High-frequency stimulation of the subthalamic nucleus enhances striatal dopamine release and metabolism in rats
Article first published online: 14 APR 2003
Journal of Neurochemistry
Volume 85, Issue 3, pages 601–609, May 2003
How to Cite
Meissner, W., Harnack, D., Reese, R., Paul, G., Reum, T., Ansorge, M., Kusserow, H., Winter, C., Morgenstern, R. and Kupsch, A. (2003), High-frequency stimulation of the subthalamic nucleus enhances striatal dopamine release and metabolism in rats. Journal of Neurochemistry, 85: 601–609. doi: 10.1046/j.1471-4159.2003.01665.x
- Issue published online: 14 APR 2003
- Article first published online: 14 APR 2003
- Received May 21, 2002; revised manuscript received November 20, 2002; accepted December 19, 2002.

(Data taken from a collection)
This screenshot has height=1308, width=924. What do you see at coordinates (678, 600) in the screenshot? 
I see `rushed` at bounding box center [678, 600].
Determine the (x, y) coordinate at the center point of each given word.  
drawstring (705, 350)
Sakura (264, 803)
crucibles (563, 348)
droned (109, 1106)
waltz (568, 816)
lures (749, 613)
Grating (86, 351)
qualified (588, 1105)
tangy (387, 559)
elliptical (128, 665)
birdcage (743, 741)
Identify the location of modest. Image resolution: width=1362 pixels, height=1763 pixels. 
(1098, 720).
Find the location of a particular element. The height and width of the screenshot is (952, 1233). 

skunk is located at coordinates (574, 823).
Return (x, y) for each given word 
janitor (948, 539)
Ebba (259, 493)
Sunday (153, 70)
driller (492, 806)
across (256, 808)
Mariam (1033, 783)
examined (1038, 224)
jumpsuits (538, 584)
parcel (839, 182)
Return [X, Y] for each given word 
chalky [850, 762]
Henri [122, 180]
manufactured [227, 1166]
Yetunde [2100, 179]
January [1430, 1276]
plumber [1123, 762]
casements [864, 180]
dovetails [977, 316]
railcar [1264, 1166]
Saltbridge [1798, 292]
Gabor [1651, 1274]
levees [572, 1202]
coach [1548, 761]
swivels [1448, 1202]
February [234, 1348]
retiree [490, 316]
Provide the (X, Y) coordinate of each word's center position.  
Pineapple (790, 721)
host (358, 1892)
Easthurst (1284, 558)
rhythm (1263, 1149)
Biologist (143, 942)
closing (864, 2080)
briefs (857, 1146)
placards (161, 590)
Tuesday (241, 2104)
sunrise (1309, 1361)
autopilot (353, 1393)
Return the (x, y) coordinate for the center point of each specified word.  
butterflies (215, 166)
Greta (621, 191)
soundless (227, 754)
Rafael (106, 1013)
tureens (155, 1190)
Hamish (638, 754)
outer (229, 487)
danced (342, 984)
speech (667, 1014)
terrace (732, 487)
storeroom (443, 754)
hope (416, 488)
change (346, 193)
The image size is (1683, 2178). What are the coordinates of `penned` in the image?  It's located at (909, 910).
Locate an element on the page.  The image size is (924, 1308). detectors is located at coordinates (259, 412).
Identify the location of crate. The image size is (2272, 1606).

(WORK REQUEST A) On the page about the subthalamic nucleus stimulation study, which volume and issue of the Journal of Neurochemistry carries the article?
(WORK REQUEST B) Turn the paragraph of the subthalamic nucleus stimulation page that begins "Received May 21, 2002" into a short list.
(WORK REQUEST C) Carry the page on the subthalamic nucleus stimulation study forward from its last line.
The lines have no part in this work.

(RESPONSE A) Volume 85, Issue 3 (May 2003).

(RESPONSE B)
- Received: May 21, 2002
- Revised manuscript received: November 20, 2002
- Accepted: December 19, 2002

(RESPONSE C)
- deep-brain stimulation;
- Parkinson's disease;
- tyrosine hydroxylase
High-frequency stimulation of the subthalamic nucleus is believed to exert its main effects via the basal ganglia output structures. Previously, we have shown a concomitant increase in striatal dopamine (DA) metabolites in normal and 6-hydroxydopamine-lesioned rats. The present study was designed to determine whether this increase in striatal DA metabolites reflects enhanced intraneuronal DA turnover or, alternatively, is due to increased DA release with subsequent rapid and efficient reuptake and/or metabolism. Thus, high-frequency stimulation of the subthalamic nucleus was performed in normal rats after inhibition of DA reuptake, metabolism or DA depletion. Extracellular levels of striatal DA and its metabolites were assessed using microdialysis. Our data suggest that subthalamic high-frequency stimulation increases striatal DA release and activates independent striatal DA metabolism. Since such changes could be triggered by modification of either the activity or the gene expression of the rate-limiting enzyme tyrosine hydroxylase, an activity assay and RT-PCR of striatal and nigral samples were performed. Subthalamic stimulation increased striatal tyrosine hydroxylase activity without affecting gene expression. We, therefore, conclude that the application of subthalamic high-frequency stimulation could partially compensate for the DA deficit by inducing increased striatal DA release and metabolism.